◆ **SHORT TASK A**: According to the article about Charli XCX's album Brat, on what day does the new remix version reach streaming services?
◆ **SHORT TASK B**: Continue the article about Charli XCX's album Brat, starting after its last sentence.

◆ **SELECTED EXTRACT**:
◇ ◇ ◇ ◇

• Singer Charli XCX has revealed all about her album Brat in an interview with Zane Lowe
  • The British singer admitted that the record is an ‘albatross’ for what is to come next in her career
  • Charli also opened up about her friendship with Lorde, and how the decision behind Brat’s lime green branding 
Charli XCX
Credit: Apple Music/YouTube

Thanks to Charli XCX, we’ve all been out here living our best Brat summers.

But while the album may have been the soundtrack to 2024’s sunnier months, the singer, 32 – real name Charlotte Emma Aitchison – is already thinking about what she will create in the future.

In an interview with Zane Lowe while promoting her new remix album, Brat and It’s Completely Different but Also Still Brat, Charli revealed, “I feel so much love for this project that I don’t feel like I’m doing anything against my will. 

“Everything that I’m doing, relating to the music, it’s because I want to do it because I love the music so much. And I also, I know that I won’t have this moment again in this exact same way.”

She explained further, “I think the success of Brat and the success of the marketing of Brat is also in ways a curse. I am not going to be able to market my next album in the same way. 

“I’ll pivot, but whatever I do next will be compared, even if the music is completely different, the scale, the way it’s rolled out, the level of conversation. I’m aware that whatever comes next, this is kind of the albatross, so to speak.”

Despite branding her work an “albatross”, fans are already excited to hear the new remixes on the new version of the album, which hits streaming services this Friday (October 11).

Charli has collaborated with the likes of Ariana Grande, Addison Rae, Billie Eilish and Troye Sivan on the song reworkings… as well as, of course, Lorde. 

How Lorde and Charli worked it out on the remix

‘Working it out on the remix’ hit the vernacular of Charli’s fanbase when they heard her track Girl, So Confusing – which she wrote about her friendship with the New Zealand singer.

In the interview with Lowe, Charli revealed of the Royals hit maker, 27, “I was ready for her to never speak to me again. That could have been an outcome.” 

Brat listeners were quick to work out that Charli’s lyrics were about Lorde upon the album’s release on June 7.

‘Sometimes I think I might hate you / Maybe you just wanna be me and ‘People say we’re alike / They say we’ve got the same hair / We talk about making music / But I don’t know if it’s honest,’ the vocalist candidly admitted.

And while Charli did try to give her pal a heads-up, she was a little too late – as she’d forgotten the time difference!

◇ ◇ ◇ ◇

◆ **EXTRACTED ENTRIES**:
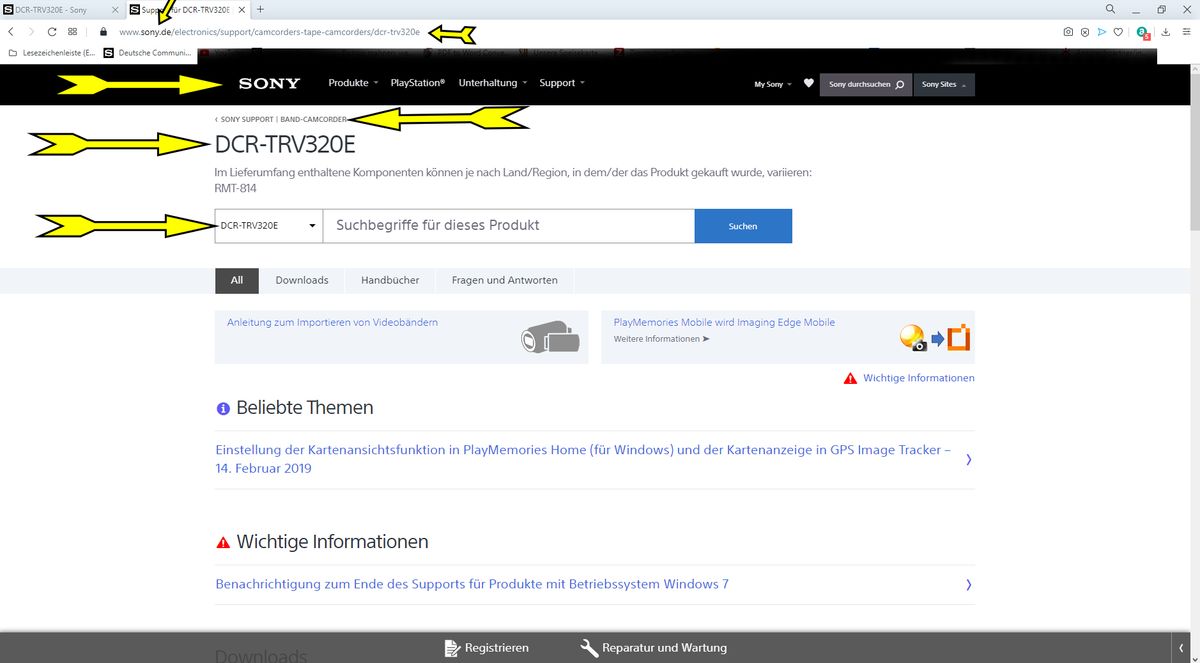
Task: Open the browser menu with the hamburger icon
Action: point(1186,32)
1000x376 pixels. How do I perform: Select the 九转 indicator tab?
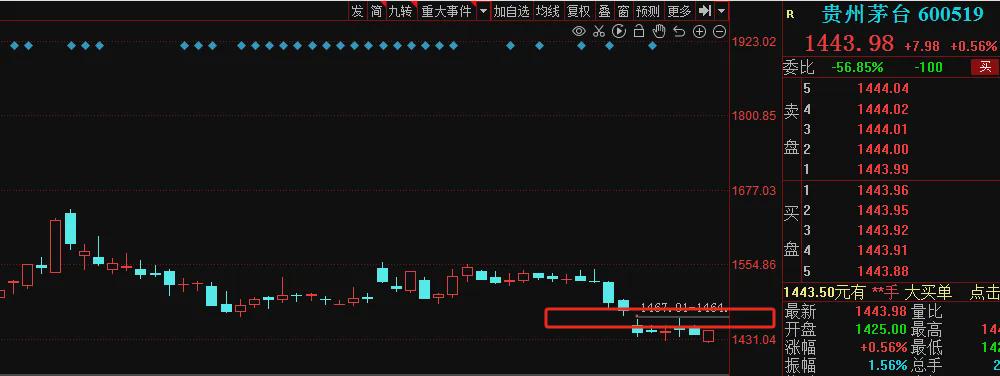pyautogui.click(x=401, y=11)
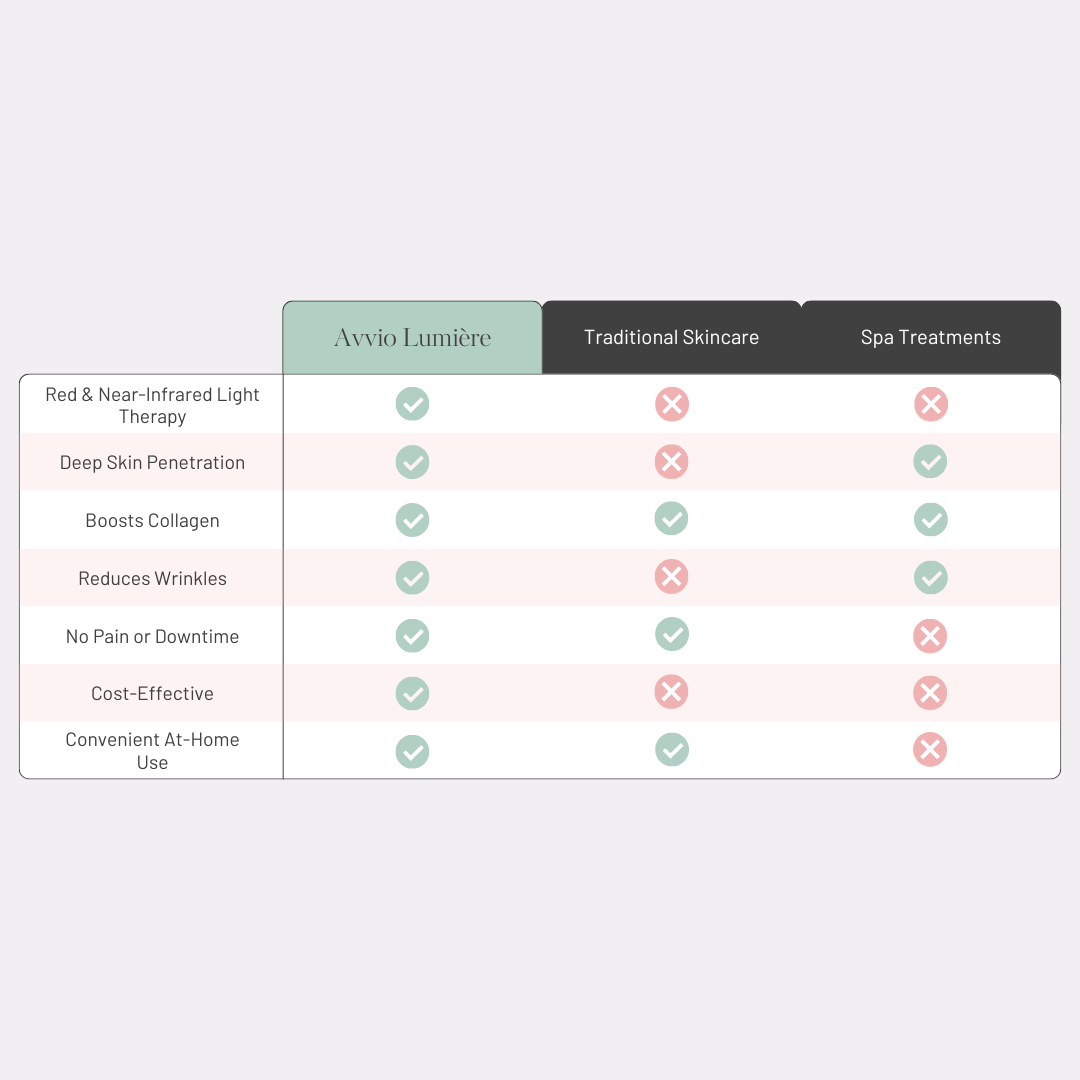Click Traditional Skincare check for Boosts Collagen
This screenshot has width=1080, height=1080.
coord(671,518)
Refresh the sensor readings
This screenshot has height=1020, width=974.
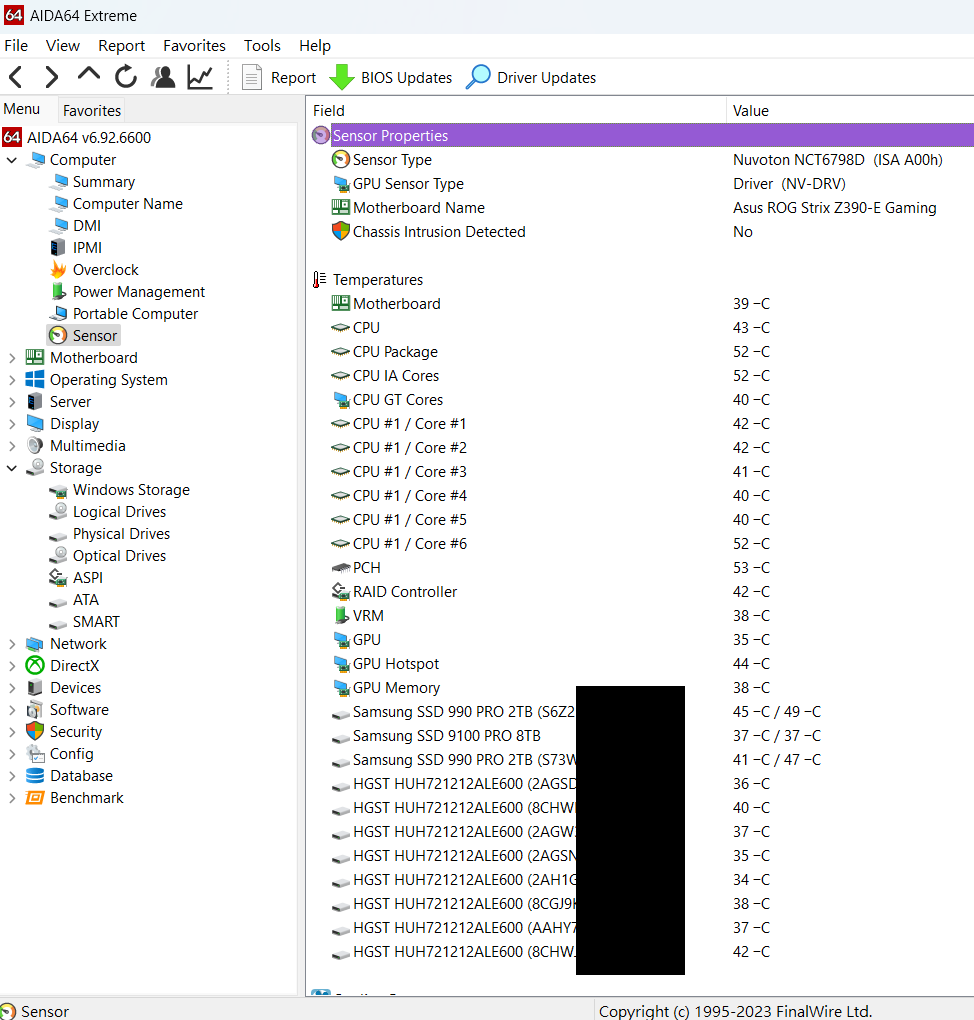tap(126, 77)
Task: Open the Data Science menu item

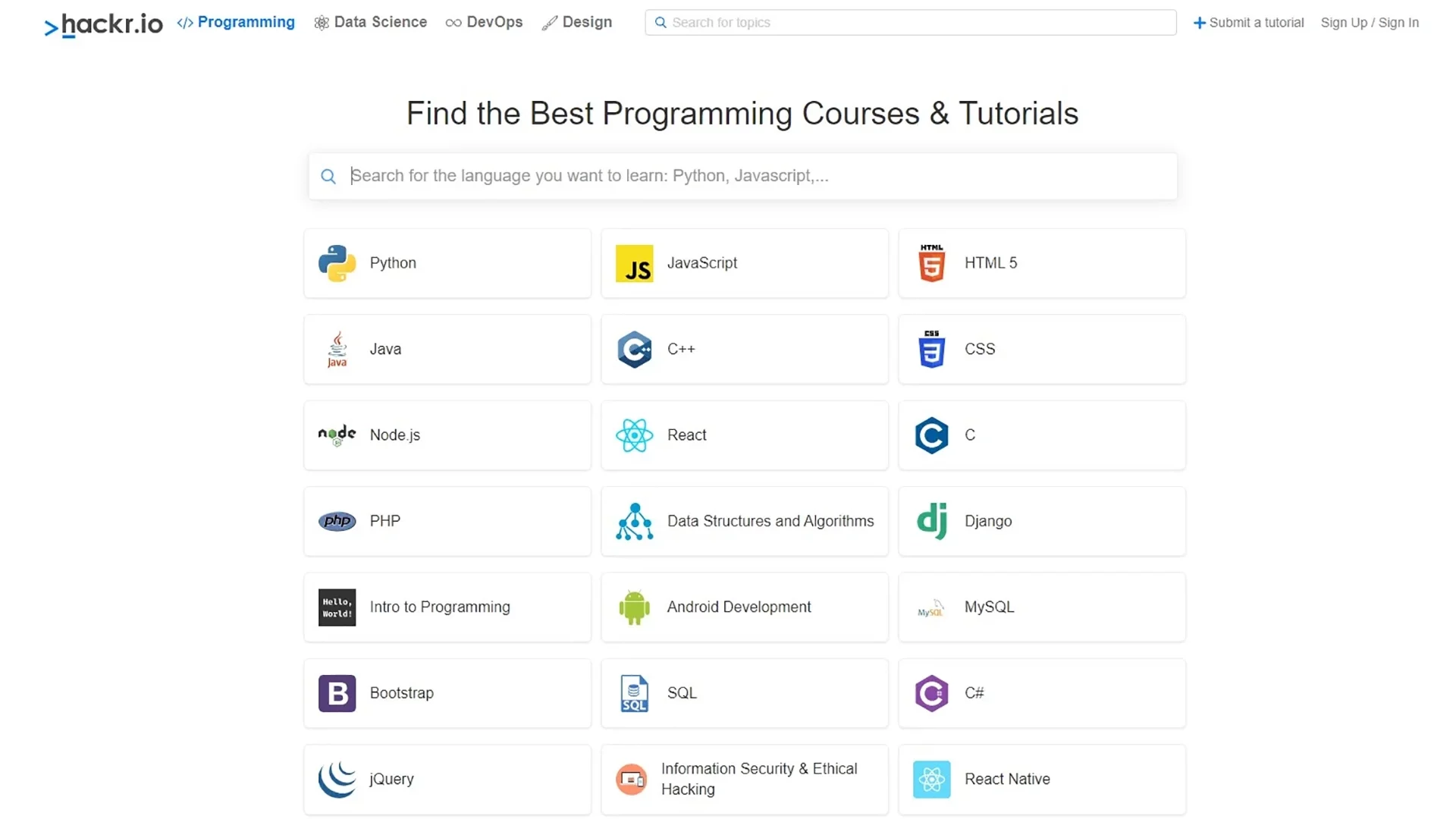Action: click(371, 23)
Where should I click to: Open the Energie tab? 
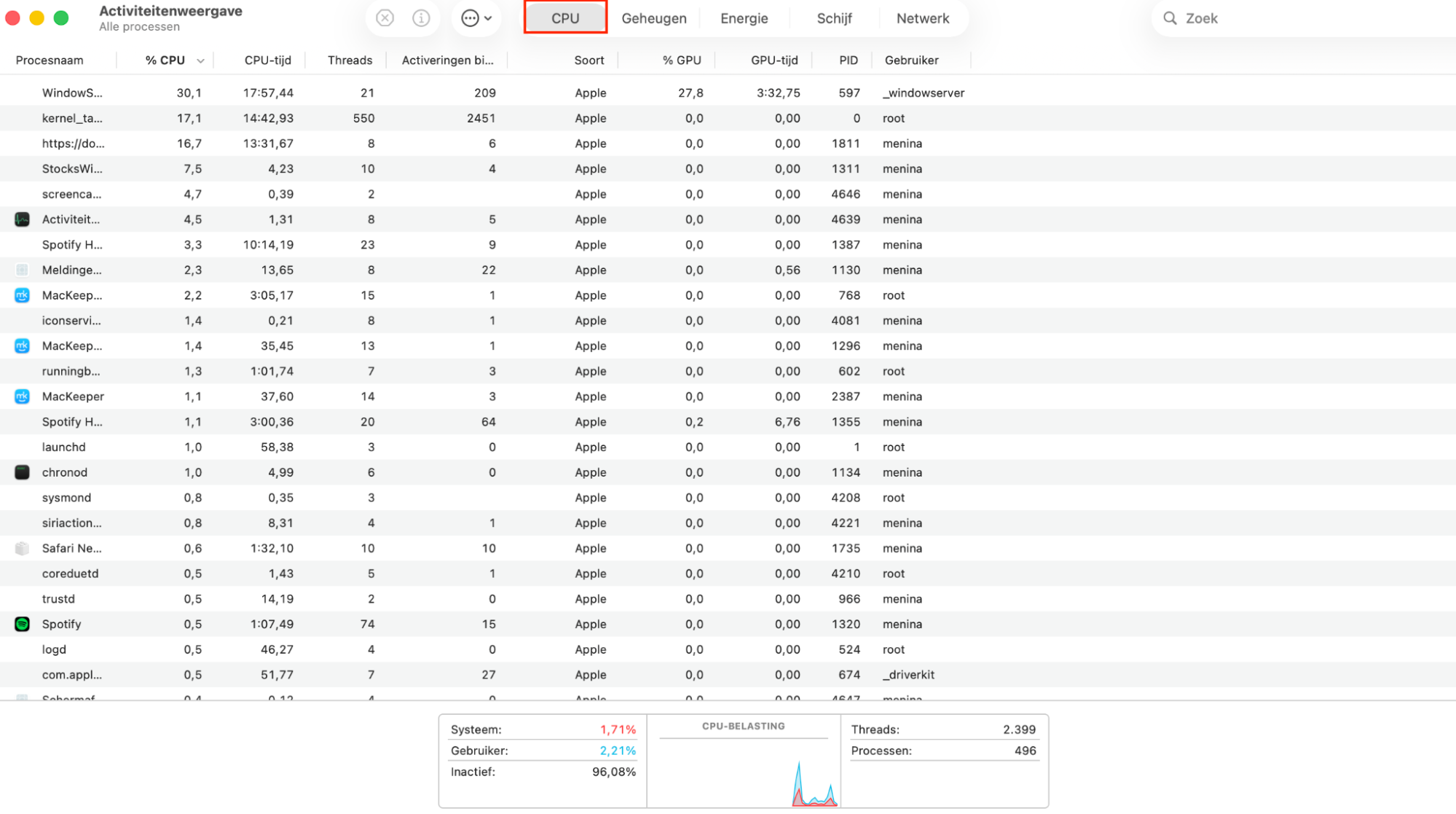744,17
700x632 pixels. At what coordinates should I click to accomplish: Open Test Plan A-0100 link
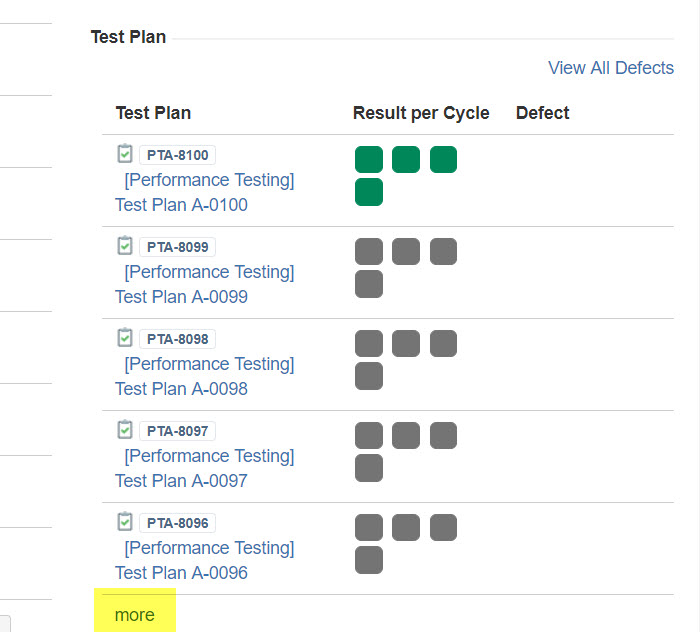(x=181, y=205)
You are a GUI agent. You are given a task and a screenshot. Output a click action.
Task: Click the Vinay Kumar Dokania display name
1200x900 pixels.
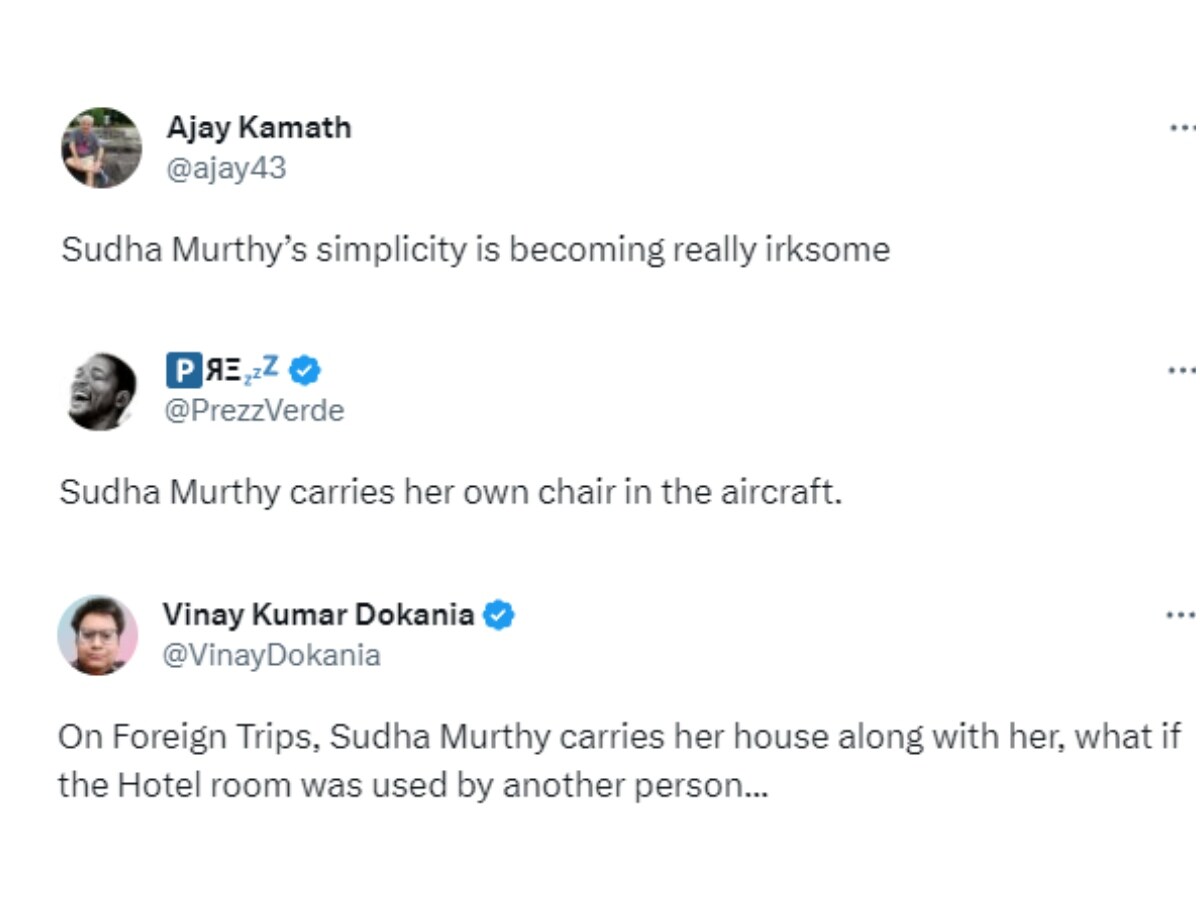point(318,614)
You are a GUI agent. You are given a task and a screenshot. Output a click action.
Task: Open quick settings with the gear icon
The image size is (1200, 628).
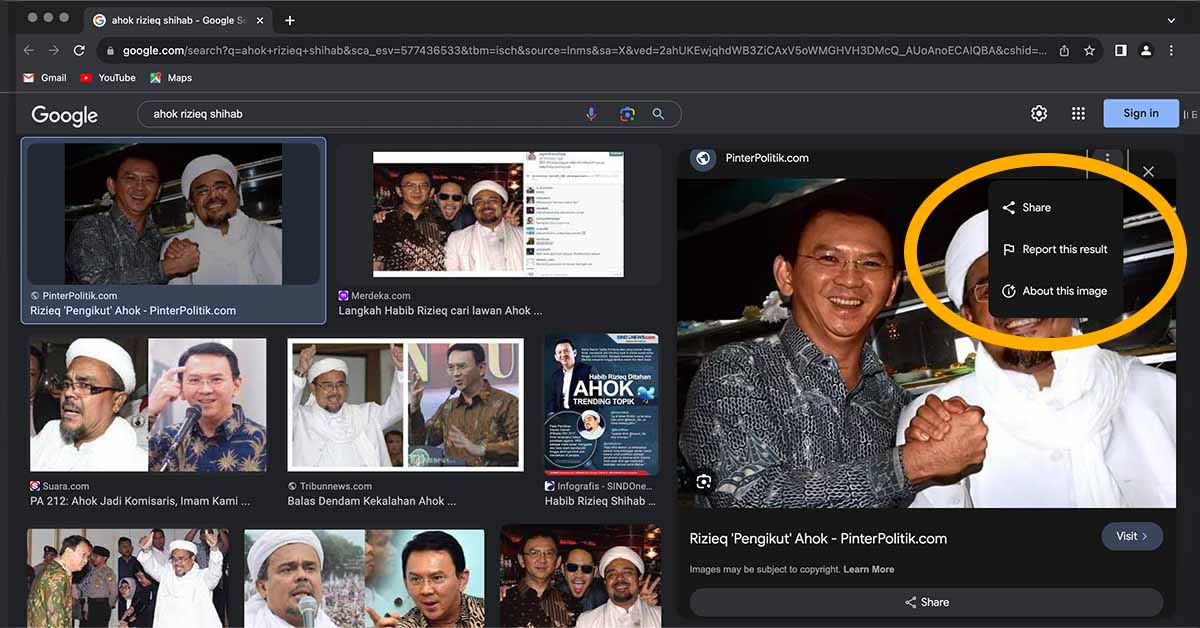click(1038, 113)
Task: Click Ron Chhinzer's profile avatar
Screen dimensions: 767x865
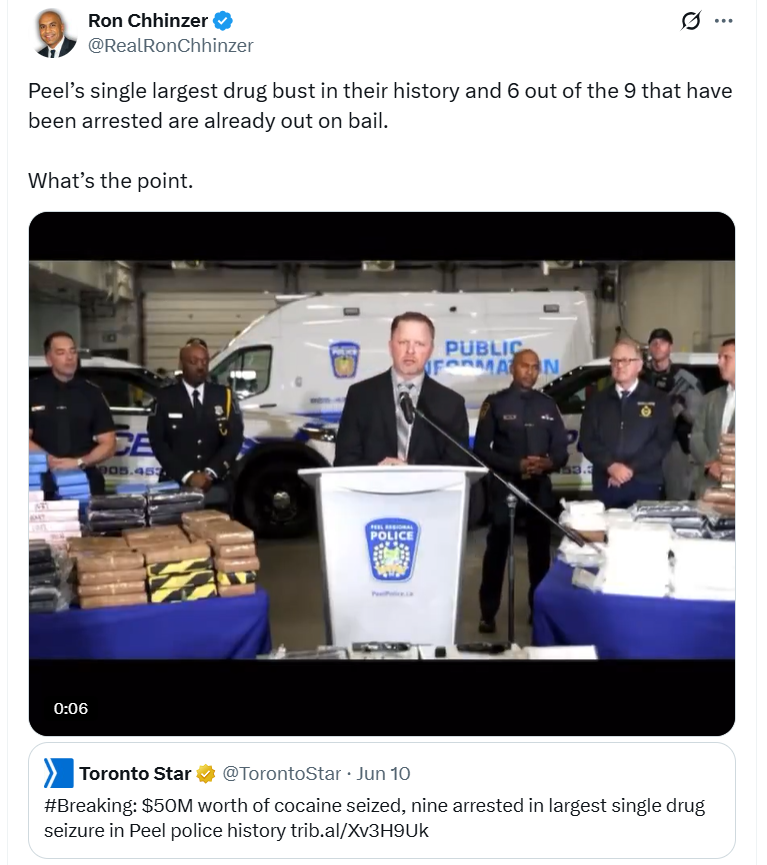Action: tap(54, 33)
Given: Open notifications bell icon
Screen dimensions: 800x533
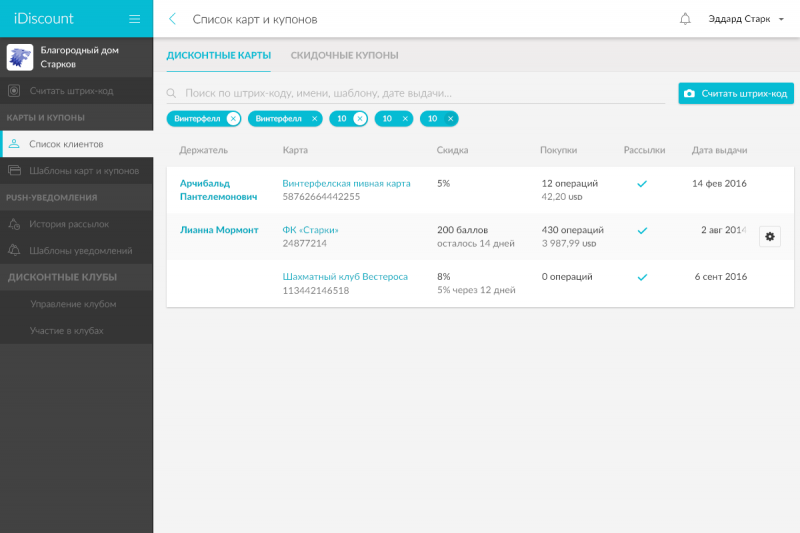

◇ ◇ ◇ ◇

◆ **WRITTEN REPLY A**: Friday, October 11.

◆ **WRITTEN REPLY B**:
“I was like, ‘I’ve got to tell you about this song.’ And she was like, ‘Yeah, I’ve heard it.’ I was like, ‘How have you heard it? It’s not out till tomorrow,’” cringed Charli. “She was like, ‘I can guess which one it is.’ And so I was like, ‘F*ck’. But she was so cool, and I was like … We sent these voice notes back and forth.”

The chat went so well that Lorde immediately agreed to feature on the remix record – even being the first of the pair to suggest the collaboration. 

“I had always wondered whether she would possibly want to do a response on the remix,” Charli continued. “This was, as I said, I’d always wanted to do this remix album, but she actually suggested it first. She was like, ‘Wouldn’t it be cool if I did this response?’ And I was like, ‘Oh, my God. I can’t believe this is happening. Yes.’ 

“And it was so quick. I mean, she said that on, I think, Friday, and she sent me the verse by Monday.”

‘This album is not going to appeal to a lot of people’ 

For lovers of Brat, the album wouldn’t have been the same without its striking branding – with the color lime green becoming synonymous with Charli’s aesthetic.

But Charli revealed to Lowe that the creation of the album artwork happened to cut costs.  

“Where the actual first idea of doing a text cover came from was to save money. I was like, ‘This album is not going to appeal to a lot of people,’” she further explained. “I was like, ‘I think I will do a press shoot and then maybe we just save on the album cover.’”

Noting that her manager, creative director and friends all thought the lower case cover text was “the stupidest idea ever” – begging her, “No! Not the text cover!” – Charli went on, “This actually is really good. It actually feels like it very much embodies the word ‘brat’ to kind of not be there because that is sort of less of the norm, I suppose, for female artists.

“That felt punchy. The pixilation makes it look like it’s kind of been done in this rush… you didn’t get the proper hi-res file… I knew it would generate this conversation.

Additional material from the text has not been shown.